The Dirichlet distribution is defined over a probability simplex, meaning that it deals with vectors of probabilities that sum to 1. If we have $K$ categories, then a Dirichlet distribution is defined over a vector $\mathbf{p} = (p_1, p_2, \ldots, p_K)$, where each $p_i \geq 0$ and $\sum_{i=1}^{K} p_i = 1$. The distribution is governed by a parameter vector $\mathbf{\alpha} = (\alpha_1, \alpha_2, \ldots, \alpha_K)$, where each $\alpha_i > 0$.

The density function of the Dirichlet distribution for a $K$-dimensional vector $\mathbf{p}$ is given by:

\[f(\mathbf{p} \mid \mathbf{\alpha}) = \frac{1}{B(\mathbf{\alpha})} \prod_{i=1}^{K} p_i^{\alpha_i - 1}\]

where $B(\mathbf{\alpha})$ is the multinomial beta function, acting as a normalization constant to ensure the distribution integrates to 1.

Properties and Characteristics

  • Support: The Dirichlet distribution is defined over the simplex, meaning that the components of a random vector drawn from a Dirichlet distribution are positive and sum to one.
  • Parameters: The parameter vector \(\alpha\) influences the shape and concentration of the distribution. Each component of \(\alpha\) can be thought of as a prior count or concentration parameter for the corresponding component of the probability vector.
  • Mean and Variance: The mean of each component of a Dirichlet-distributed vector is given by the ratio of the corresponding \(\alpha\) parameter to the sum of all \(\alpha\) parameters. The variance and covariance of the components are also functions of the \(\alpha\) parameters, reflecting the distribution’s flexibility in modeling different levels of uncertainty and correlation among components.
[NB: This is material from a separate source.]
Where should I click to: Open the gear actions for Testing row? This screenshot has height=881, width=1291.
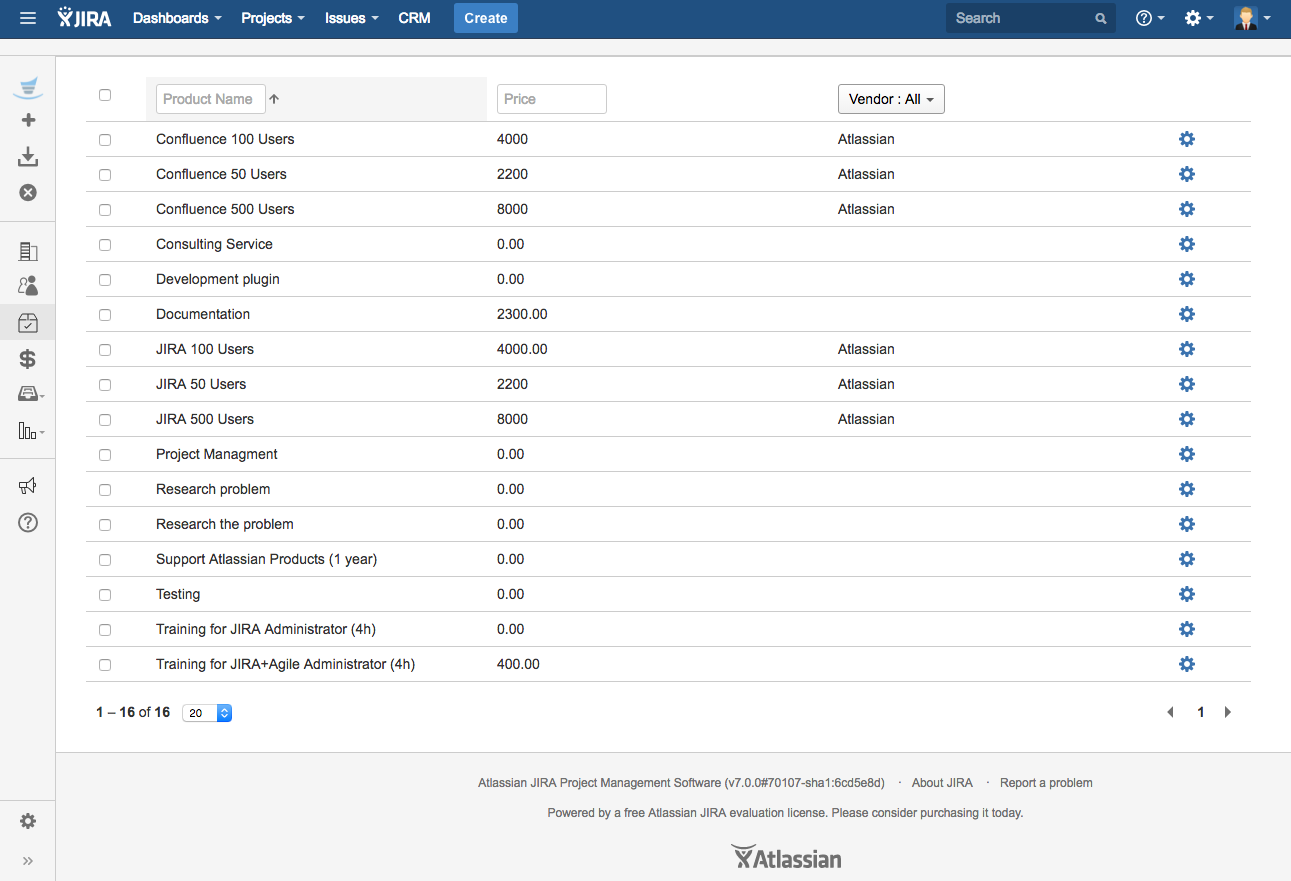point(1186,594)
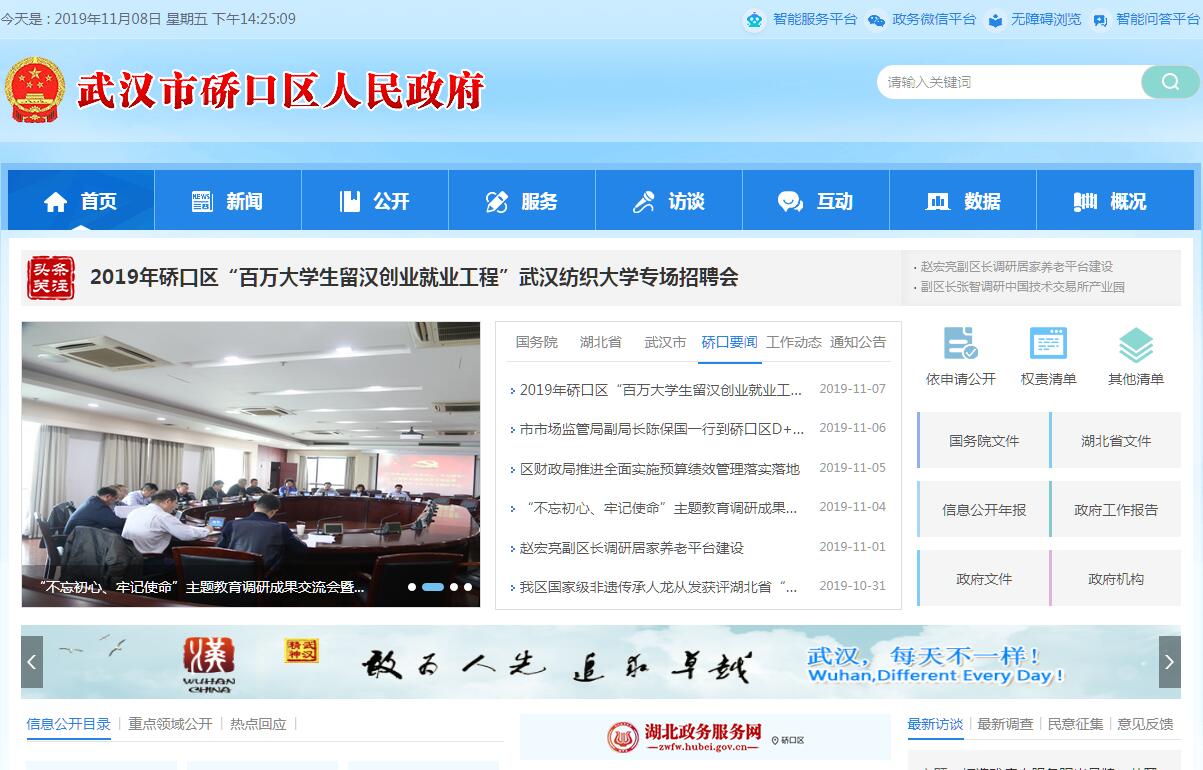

Applications of the Dirichlet Distribution

The Dirichlet distribution is widely used in Bayesian inference, topic modeling, and clustering. In Bayesian inference, it acts as a conjugate prior for the multinomial distribution, meaning that updates based on new data produce another Dirichlet distribution. This property makes calculations simpler and is especially useful when working with categorical data. In natural language processing, the Dirichlet distribution is foundational for Latent Dirichlet Allocation (LDA), a method used to uncover hidden topics within a collection of texts. By modeling the distribution of topics in documents and the distribution of words within topics, LDA helps reveal the underlying thematic structure of large datasets. The Dirichlet distribution also plays a crucial role in clustering, particularly in Dirichlet Process Mixture Models (DPMMs). These models are powerful for cases where the number of clusters isn’t known in advance, allowing for adaptive and flexible grouping of data. Whether simplifying complex computations or uncovering patterns in diverse datasets, the Dirichlet distribution proves itself a cornerstone of modern statistical and machine learning methods.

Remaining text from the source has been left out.